Less than a month after launching, CNN+ will be shut down. Warner Bros. Discovery made the announcement Thursday, adding that the streamer will cease operations on April 30 and the executive who helped design CNN’s streaming strategy, Andrew Morse, also will depart. “CNN will be strongest as part of WBD’s streaming strategy which envisions news as an important part of a compelling broader offering along with sports, entertainment, and nonfiction content,” CNN Worldwide Chairman and CEO Chris Licht said in a statement. CNN+ launched ahead of the WarnerMedia and Discovery merger and got off to a slow start – attracting just 10,000 viewers a day.

In other streaming news, Netflix’s stock plunged 35% after the company reported a subscriber loss for the first time in more than a decade.

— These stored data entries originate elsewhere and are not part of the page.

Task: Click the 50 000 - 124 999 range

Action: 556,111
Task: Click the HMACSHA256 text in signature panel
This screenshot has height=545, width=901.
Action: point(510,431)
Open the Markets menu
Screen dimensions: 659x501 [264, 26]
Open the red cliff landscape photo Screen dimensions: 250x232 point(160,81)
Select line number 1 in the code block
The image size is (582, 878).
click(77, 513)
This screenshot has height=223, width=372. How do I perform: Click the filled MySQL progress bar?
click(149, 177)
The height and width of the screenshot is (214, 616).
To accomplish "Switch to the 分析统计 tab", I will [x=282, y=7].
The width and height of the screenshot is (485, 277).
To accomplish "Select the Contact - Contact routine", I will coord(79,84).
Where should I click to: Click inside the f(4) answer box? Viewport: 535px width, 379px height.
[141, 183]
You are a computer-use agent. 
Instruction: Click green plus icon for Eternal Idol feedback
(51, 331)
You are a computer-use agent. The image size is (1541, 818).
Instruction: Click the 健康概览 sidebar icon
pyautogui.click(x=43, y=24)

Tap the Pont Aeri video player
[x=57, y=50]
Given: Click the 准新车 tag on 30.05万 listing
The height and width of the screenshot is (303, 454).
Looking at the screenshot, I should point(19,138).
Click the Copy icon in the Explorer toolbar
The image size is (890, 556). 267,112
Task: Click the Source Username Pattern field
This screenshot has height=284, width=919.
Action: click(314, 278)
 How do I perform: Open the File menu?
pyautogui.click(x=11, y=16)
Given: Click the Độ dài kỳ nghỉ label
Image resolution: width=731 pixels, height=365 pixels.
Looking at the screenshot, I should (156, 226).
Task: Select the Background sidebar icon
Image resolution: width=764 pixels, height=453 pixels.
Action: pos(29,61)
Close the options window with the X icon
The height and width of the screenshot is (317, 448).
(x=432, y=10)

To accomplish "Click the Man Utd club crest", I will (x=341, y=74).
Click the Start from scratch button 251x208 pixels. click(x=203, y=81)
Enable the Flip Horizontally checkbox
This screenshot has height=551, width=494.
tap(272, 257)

Joe Kahn Is Named Next Executive Editor of The New York Times
New York Times | Michael M. Grynbaum and Jim Windolf

Joseph F. Kahn, currently the No. 2-ranking editor at The Times, has been named as the paper’s next executive editor, the top job in the newsroom. Kahn will succeed Dean Baquet, whom many had expected to step down in 2022. Kahn is a Pulitzer Prize-winning China correspondent who has also led the NYT’s international desk and helped steer the newspaper into the digital era. The Times’ publisher, A.G. Sulzberger, “chose a veteran journalist steeped in the values of traditional newspaper reporting and editing to lead an institution undergoing enormous change” as it focuses on a digital (and global) future. Kahn, who is known to have a more reserved management style than the outgoing Baquet, will need to engage a news operation of about 1,700 employees — the largest in The Times’ history.

Read next: Kahn’s managing editor role will be filled by two veteran journalists, Marc Lacey and Carolyn Ryan.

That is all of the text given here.